[Stored records]

:::::

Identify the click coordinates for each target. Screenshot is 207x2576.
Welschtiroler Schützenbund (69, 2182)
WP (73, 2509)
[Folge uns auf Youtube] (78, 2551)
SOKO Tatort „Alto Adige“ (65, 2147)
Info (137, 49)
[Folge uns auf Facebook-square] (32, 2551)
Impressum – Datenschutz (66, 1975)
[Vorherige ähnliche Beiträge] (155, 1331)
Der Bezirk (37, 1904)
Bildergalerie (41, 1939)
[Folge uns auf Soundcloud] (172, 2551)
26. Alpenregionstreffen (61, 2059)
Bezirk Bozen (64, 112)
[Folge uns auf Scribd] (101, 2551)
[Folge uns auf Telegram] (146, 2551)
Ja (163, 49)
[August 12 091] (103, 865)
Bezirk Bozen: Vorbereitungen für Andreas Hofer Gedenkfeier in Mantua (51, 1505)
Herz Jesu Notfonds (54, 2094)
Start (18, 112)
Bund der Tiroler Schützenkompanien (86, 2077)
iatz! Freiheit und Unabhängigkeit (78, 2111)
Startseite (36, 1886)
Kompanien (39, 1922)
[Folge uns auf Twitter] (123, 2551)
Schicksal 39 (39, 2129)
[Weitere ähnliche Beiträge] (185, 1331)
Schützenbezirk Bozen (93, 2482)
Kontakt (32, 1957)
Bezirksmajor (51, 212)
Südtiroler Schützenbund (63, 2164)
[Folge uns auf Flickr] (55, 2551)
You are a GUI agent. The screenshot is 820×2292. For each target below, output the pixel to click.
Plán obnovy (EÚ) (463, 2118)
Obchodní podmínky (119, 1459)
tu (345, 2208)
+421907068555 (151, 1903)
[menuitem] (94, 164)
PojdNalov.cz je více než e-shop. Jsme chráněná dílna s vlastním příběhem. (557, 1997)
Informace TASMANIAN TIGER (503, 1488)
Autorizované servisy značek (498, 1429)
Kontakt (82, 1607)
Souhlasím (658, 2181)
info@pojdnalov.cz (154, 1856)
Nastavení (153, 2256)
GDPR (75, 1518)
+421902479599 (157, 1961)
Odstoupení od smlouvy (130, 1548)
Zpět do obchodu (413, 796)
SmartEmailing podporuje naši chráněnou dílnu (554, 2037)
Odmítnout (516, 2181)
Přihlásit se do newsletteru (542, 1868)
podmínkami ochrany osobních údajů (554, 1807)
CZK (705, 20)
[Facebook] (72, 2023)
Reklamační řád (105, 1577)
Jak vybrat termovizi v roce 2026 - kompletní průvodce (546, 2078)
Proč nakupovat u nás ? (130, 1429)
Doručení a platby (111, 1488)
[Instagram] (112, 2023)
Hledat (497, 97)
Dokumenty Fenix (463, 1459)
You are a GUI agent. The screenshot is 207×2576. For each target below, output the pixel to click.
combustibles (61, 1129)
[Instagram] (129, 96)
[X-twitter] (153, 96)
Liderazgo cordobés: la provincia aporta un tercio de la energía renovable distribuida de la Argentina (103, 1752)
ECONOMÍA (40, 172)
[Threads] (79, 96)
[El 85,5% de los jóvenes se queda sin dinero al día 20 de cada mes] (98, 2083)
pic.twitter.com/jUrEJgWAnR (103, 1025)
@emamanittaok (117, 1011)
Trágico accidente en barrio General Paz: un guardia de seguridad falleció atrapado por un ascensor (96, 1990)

:::::

Work item: Nothing in the data may differ; print all of it exactly as written.

Response to the exercise:
Identify the click coordinates for each target. Screenshot is 207x2576.
Welschtiroler Schützenbund (69, 2182)
WP (73, 2509)
[Folge uns auf Youtube] (78, 2551)
SOKO Tatort „Alto Adige“ (65, 2147)
Info (137, 49)
[Folge uns auf Facebook-square] (32, 2551)
Impressum – Datenschutz (66, 1975)
[Vorherige ähnliche Beiträge] (155, 1331)
Der Bezirk (37, 1904)
Bildergalerie (41, 1939)
[Folge uns auf Soundcloud] (172, 2551)
26. Alpenregionstreffen (61, 2059)
Bezirk Bozen (64, 112)
[Folge uns auf Scribd] (101, 2551)
[Folge uns auf Telegram] (146, 2551)
Ja (163, 49)
[August 12 091] (103, 865)
Bezirk Bozen: Vorbereitungen für Andreas Hofer Gedenkfeier in Mantua (51, 1505)
Herz Jesu Notfonds (54, 2094)
Start (18, 112)
Bund der Tiroler Schützenkompanien (86, 2077)
iatz! Freiheit und Unabhängigkeit (78, 2111)
Startseite (36, 1886)
Kompanien (39, 1922)
[Folge uns auf Twitter] (123, 2551)
Schicksal 39 (39, 2129)
[Weitere ähnliche Beiträge] (185, 1331)
Schützenbezirk Bozen (93, 2482)
Kontakt (32, 1957)
Bezirksmajor (51, 212)
Südtiroler Schützenbund (63, 2164)
[Folge uns auf Flickr] (55, 2551)
You are a GUI agent. The screenshot is 820×2292. For each target below, output the pixel to click.
Plán obnovy (EÚ) (463, 2118)
Obchodní podmínky (119, 1459)
tu (345, 2208)
+421907068555 (151, 1903)
[menuitem] (94, 164)
PojdNalov.cz je více než e-shop. Jsme chráněná dílna s vlastním příběhem. (557, 1997)
Informace TASMANIAN TIGER (503, 1488)
Autorizované servisy značek (498, 1429)
Kontakt (82, 1607)
Souhlasím (658, 2181)
info@pojdnalov.cz (154, 1856)
Nastavení (153, 2256)
GDPR (75, 1518)
+421902479599 (157, 1961)
Odstoupení od smlouvy (130, 1548)
Zpět do obchodu (413, 796)
SmartEmailing podporuje naši chráněnou dílnu (554, 2037)
Odmítnout (516, 2181)
Přihlásit se do newsletteru (542, 1868)
podmínkami ochrany osobních údajů (554, 1807)
CZK (705, 20)
[Facebook] (72, 2023)
Reklamační řád (105, 1577)
Jak vybrat termovizi v roce 2026 - kompletní průvodce (546, 2078)
Proč nakupovat u nás ? (130, 1429)
Doručení a platby (111, 1488)
[Instagram] (112, 2023)
Hledat (497, 97)
Dokumenty Fenix (463, 1459)
You are a GUI agent. The screenshot is 207×2576. For each target below, output the pixel to click.
combustibles (61, 1129)
[Instagram] (129, 96)
[X-twitter] (153, 96)
Liderazgo cordobés: la provincia aporta un tercio de la energía renovable distribuida de la Argentina (103, 1752)
ECONOMÍA (40, 172)
[Threads] (79, 96)
[El 85,5% de los jóvenes se queda sin dinero al día 20 de cada mes] (98, 2083)
pic.twitter.com/jUrEJgWAnR (103, 1025)
@emamanittaok (117, 1011)
Trágico accidente en barrio General Paz: un guardia de seguridad falleció atrapado por un ascensor (96, 1990)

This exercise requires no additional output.